We settled in between the Five Cays on anchor for the night, and dinghied in to South Side Marina the next morning. We met many friendly locals while on island over the next two days. We received a ride to a local grocery store from “Marina Bob”, not to be confused with “Scooter Bob”, whom we rented a car from later in the week.

We stocked up on fresh produce, as we had left DR without, as you generally are not permitted to enter new countries with fruit, vegetables, or plants from another country. We also stocked up on fresh drinking water as we could not use our water maker to desalinate the water on the Caicos Bank. Part of what makes the water so uniquely colored here is the high chalk content, which could foul our desalinater. While in Provo, we explored the north coast, the Five Cays on the south coast (where I was chased by two overly-friendly iguanas), and said goodbye to this beautiful water after a week in the country.

As we left the Caicos Bank, we sailed over a line dividing aqua from deep blue water. It was the drop-off from the shallow bank to the deep Atlantic. I thought about the history we read when preparing to sail here. As with most of the islands we have sailed, the native Indian people of these islands were taken captive as slaves and many others killed; to the point these Turks and Caicos Islands were believed to be uninhabited for a period of time. Many were taken by Europeans to Hispaniola (the shared island of Haiti and Dominican Republic).
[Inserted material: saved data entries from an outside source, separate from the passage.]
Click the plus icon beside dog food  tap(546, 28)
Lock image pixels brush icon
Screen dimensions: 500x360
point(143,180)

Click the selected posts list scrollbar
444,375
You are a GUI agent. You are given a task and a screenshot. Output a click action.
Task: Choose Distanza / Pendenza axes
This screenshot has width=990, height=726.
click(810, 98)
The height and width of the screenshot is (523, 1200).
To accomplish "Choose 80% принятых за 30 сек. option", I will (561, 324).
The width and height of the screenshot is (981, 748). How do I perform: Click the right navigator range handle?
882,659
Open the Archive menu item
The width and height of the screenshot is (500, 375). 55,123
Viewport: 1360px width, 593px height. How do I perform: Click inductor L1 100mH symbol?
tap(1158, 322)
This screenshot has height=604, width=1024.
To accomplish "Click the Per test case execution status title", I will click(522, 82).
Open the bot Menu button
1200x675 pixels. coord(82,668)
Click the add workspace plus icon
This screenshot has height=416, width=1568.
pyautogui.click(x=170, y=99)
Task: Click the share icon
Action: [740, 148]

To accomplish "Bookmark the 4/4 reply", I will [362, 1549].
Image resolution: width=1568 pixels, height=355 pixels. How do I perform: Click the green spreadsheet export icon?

Years later, a ship illegally loaded with African slaves shipwrecked off of the Turks and Caicos Islands in 1841. By God’s grace, 192 African slaves survived and made it to shore. Today, reportedly approximately ninety percent of the population in Turks and Caicos are from the descendants of these shipwreck survivors. They are referred to as the “Belongers”. It is amazing and sobering to me. The history we have experienced is rich and often heartbreaking in each island. It makes the experience of learning and valuing freedom stronger for us, and an experience we hope our daughters never forget.